— Stated problem —
Please reproduce the listing below from its first line through the line containing "click(34, 279)", both included, without changing any character and without adding anything after that line.

— Supplied information —

** Begin **

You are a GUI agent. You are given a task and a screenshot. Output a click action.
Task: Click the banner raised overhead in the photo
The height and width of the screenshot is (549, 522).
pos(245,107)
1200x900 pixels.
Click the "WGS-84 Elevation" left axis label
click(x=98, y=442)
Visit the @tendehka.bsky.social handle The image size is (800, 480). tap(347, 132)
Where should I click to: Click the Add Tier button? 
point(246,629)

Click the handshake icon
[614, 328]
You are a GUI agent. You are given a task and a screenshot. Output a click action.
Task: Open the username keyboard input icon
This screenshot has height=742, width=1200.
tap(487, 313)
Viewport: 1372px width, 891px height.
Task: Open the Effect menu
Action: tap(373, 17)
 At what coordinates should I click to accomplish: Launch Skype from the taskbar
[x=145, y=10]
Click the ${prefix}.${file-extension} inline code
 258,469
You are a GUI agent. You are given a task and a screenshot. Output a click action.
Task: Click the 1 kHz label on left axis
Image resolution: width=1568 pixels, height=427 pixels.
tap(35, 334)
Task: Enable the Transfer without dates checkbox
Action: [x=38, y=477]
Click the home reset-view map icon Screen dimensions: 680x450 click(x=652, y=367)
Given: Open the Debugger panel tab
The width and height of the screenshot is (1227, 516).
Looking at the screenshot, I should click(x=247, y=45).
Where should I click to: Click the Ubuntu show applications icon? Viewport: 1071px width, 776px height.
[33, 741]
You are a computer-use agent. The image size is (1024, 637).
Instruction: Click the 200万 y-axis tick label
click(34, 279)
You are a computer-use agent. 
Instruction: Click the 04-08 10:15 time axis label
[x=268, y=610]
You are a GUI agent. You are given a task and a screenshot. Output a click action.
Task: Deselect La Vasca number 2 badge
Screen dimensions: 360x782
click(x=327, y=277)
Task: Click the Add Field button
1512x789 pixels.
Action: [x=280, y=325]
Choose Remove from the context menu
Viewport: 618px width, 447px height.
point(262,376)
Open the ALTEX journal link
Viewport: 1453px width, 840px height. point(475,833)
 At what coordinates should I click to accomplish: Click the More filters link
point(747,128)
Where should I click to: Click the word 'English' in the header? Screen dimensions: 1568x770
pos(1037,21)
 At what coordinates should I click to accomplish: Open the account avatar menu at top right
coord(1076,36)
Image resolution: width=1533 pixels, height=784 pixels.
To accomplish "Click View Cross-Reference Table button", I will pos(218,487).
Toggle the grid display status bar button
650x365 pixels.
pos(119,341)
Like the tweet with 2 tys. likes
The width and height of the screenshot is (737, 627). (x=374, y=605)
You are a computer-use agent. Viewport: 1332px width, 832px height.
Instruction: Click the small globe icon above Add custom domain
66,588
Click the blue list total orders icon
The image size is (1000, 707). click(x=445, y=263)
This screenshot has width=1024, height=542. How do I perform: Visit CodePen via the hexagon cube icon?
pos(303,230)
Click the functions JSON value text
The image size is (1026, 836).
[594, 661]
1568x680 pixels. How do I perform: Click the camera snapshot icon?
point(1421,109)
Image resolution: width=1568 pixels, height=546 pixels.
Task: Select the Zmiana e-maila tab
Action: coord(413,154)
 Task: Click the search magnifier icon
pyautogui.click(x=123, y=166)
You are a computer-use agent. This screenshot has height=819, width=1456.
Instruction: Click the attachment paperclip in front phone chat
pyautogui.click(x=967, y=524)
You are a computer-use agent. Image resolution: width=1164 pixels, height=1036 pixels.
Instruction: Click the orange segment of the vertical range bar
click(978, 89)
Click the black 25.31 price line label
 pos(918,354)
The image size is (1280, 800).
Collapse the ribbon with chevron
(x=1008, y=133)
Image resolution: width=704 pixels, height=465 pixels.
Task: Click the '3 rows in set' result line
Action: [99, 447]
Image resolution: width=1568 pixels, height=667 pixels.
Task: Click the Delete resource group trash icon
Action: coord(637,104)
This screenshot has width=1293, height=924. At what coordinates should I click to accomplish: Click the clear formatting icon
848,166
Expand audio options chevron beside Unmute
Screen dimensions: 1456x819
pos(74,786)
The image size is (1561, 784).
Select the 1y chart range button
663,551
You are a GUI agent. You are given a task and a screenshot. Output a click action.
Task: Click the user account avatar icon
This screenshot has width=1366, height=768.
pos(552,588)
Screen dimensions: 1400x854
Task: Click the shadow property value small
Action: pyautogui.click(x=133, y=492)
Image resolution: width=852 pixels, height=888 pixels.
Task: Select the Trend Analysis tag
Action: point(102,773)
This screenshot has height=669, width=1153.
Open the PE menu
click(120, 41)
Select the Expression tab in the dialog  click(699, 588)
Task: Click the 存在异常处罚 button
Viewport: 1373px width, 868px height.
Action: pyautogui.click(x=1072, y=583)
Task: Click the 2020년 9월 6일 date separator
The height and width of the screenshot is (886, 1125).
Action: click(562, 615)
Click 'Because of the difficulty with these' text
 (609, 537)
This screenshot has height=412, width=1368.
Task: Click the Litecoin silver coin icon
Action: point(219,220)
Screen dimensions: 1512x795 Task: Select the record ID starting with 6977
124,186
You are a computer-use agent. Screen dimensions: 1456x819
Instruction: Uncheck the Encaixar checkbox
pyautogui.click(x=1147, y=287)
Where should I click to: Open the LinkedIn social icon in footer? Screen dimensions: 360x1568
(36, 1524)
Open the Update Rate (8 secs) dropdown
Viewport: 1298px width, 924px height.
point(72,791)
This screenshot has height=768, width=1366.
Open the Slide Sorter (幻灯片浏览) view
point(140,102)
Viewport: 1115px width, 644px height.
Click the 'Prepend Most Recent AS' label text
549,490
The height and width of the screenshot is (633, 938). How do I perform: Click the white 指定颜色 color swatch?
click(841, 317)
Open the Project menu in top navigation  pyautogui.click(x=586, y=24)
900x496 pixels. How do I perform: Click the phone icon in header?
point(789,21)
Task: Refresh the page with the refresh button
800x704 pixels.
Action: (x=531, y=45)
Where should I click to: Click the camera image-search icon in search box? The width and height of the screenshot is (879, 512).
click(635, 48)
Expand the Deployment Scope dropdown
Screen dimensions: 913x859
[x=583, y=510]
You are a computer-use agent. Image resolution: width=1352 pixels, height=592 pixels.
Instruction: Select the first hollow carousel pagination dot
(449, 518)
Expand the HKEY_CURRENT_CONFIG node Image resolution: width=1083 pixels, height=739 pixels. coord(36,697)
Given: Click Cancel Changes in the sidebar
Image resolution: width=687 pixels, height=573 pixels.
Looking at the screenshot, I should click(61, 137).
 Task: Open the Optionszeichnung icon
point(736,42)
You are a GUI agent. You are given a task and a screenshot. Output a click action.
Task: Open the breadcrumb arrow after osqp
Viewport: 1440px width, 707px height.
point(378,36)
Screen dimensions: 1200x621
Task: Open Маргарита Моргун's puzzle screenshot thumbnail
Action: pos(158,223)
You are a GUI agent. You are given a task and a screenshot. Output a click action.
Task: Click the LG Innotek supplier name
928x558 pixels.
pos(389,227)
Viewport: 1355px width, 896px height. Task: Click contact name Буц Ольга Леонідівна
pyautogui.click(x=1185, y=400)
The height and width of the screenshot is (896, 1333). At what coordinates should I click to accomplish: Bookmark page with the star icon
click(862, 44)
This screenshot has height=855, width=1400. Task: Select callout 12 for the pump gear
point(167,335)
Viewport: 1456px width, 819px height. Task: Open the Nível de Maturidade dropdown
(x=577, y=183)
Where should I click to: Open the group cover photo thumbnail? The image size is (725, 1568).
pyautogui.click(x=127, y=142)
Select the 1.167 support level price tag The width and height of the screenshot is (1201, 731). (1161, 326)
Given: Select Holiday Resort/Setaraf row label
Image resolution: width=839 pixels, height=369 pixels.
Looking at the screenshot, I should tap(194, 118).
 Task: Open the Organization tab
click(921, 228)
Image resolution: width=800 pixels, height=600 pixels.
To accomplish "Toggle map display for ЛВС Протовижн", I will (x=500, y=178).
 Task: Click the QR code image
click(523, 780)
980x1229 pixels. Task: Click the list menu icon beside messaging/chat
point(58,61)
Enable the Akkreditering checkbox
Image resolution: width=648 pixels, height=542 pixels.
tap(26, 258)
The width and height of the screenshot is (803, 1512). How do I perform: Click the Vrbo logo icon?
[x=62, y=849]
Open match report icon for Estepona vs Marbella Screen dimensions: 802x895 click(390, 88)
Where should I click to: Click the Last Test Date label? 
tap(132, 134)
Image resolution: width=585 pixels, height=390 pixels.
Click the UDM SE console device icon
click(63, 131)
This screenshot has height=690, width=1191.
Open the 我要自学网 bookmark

** End **

— Task solution —
You are a GUI agent. You are given a task and a screenshot. Output a click action.
Task: Click the banner raised overhead in the photo
The height and width of the screenshot is (549, 522).
pos(245,107)
1200x900 pixels.
Click the "WGS-84 Elevation" left axis label
click(x=98, y=442)
Visit the @tendehka.bsky.social handle The image size is (800, 480). tap(347, 132)
Where should I click to: Click the Add Tier button? 
point(246,629)

Click the handshake icon
[614, 328]
You are a GUI agent. You are given a task and a screenshot. Output a click action.
Task: Open the username keyboard input icon
This screenshot has height=742, width=1200.
tap(487, 313)
Viewport: 1372px width, 891px height.
Task: Open the Effect menu
Action: tap(373, 17)
 At what coordinates should I click to accomplish: Launch Skype from the taskbar
[x=145, y=10]
Click the ${prefix}.${file-extension} inline code
 258,469
You are a GUI agent. You are given a task and a screenshot. Output a click action.
Task: Click the 1 kHz label on left axis
Image resolution: width=1568 pixels, height=427 pixels.
tap(35, 334)
Task: Enable the Transfer without dates checkbox
Action: [x=38, y=477]
Click the home reset-view map icon Screen dimensions: 680x450 click(x=652, y=367)
Given: Open the Debugger panel tab
The width and height of the screenshot is (1227, 516).
Looking at the screenshot, I should click(x=247, y=45).
Where should I click to: Click the Ubuntu show applications icon? Viewport: 1071px width, 776px height.
[33, 741]
You are a computer-use agent. The image size is (1024, 637).
Instruction: Click the 200万 y-axis tick label
click(34, 279)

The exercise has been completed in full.